Probability of overall mortality at day 28 as a function of High sensitivity cardiac Troponin-I initiala values. Hs-cTnI high sensitivity cardiac troponin I, ICU intensive care unit. The bars represent the proportions of patients who died up to day 28 with their 95% confidence interval, according to their Hs-cTnI on ICU admission. Patient count in each Hs-cTnI class is reported above bars. aHighest values during the first 48 h of ICU admission

In this cohort of consecutive critically ill COVID-19 patients, the prevalence of MI was higher than that reported in non-ICU patients, suggesting that MI is related to an overall severity and a poor prognosis [1, 2]. Despite its association with an increased BNP level and a decreased left ventricular ejection fraction, MI rarely induced severe left ventricular systolic dysfunction.
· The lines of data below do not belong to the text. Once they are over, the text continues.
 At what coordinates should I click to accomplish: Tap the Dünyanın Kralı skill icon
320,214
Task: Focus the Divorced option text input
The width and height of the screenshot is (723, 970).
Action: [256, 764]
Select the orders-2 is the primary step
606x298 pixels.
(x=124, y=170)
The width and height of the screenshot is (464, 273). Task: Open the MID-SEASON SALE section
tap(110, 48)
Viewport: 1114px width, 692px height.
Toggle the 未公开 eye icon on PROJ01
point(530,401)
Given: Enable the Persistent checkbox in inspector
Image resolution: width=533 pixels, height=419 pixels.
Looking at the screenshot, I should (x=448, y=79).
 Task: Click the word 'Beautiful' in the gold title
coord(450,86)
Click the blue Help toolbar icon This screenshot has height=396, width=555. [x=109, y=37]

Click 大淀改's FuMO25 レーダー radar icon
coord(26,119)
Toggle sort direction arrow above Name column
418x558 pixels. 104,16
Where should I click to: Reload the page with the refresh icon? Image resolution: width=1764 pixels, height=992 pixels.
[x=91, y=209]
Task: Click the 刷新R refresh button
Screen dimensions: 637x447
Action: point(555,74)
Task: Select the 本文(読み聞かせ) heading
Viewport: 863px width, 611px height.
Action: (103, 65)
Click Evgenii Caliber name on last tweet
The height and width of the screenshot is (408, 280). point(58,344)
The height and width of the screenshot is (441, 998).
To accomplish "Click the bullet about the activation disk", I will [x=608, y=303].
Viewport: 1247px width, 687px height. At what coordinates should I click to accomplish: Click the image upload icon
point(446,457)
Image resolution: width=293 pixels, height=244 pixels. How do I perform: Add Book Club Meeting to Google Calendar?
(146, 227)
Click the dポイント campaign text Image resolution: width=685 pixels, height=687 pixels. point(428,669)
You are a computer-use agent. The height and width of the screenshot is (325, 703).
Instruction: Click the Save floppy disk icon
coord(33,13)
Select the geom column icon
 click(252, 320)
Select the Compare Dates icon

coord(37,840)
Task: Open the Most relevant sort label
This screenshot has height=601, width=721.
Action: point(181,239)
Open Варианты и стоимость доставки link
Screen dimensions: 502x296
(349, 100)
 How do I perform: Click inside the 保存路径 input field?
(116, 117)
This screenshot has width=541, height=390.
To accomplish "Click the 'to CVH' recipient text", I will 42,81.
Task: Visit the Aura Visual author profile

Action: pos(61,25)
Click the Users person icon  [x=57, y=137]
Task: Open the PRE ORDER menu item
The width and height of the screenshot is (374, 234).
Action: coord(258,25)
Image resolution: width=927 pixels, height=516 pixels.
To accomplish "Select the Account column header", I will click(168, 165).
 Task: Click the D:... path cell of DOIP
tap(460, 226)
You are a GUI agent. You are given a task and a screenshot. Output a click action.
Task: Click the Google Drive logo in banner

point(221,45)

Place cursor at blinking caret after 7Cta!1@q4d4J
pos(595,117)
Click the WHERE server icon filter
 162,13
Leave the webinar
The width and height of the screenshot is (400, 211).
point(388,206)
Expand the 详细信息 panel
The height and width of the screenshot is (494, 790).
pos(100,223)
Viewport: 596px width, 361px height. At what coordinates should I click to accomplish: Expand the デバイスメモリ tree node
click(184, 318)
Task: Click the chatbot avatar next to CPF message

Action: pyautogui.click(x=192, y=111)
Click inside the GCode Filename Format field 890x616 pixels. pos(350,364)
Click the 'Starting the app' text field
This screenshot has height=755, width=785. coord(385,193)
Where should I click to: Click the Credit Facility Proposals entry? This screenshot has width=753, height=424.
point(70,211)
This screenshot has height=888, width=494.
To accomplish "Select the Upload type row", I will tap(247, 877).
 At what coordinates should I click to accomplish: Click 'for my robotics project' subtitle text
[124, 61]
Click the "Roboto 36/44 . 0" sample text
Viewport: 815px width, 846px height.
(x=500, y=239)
Severe right ventricular dilatation was also rarely diagnosed in our cohort, despite severe acute respiratory disease requiring mechanical ventilation. In line with our results, an international survey in COVID 19 patients reported left and right ventricular severe impairment in only 9% and 6% of cases [4]. As suggested by the absence of ECG abnormalities in most of our patients, MI may be mediated through non-ischemic mechanisms, such as cytokine storm or direct entry of SARS-CoV-2 into myocardial cells [5]. However, coronary mechanisms like microvascular damage, supply–demand inequity, or destabilization of atheroma cannot be excluded [2, 5].

To summarize, acute myocardial injury is very frequent in critically ill COVID-19 patients and is associated with severity.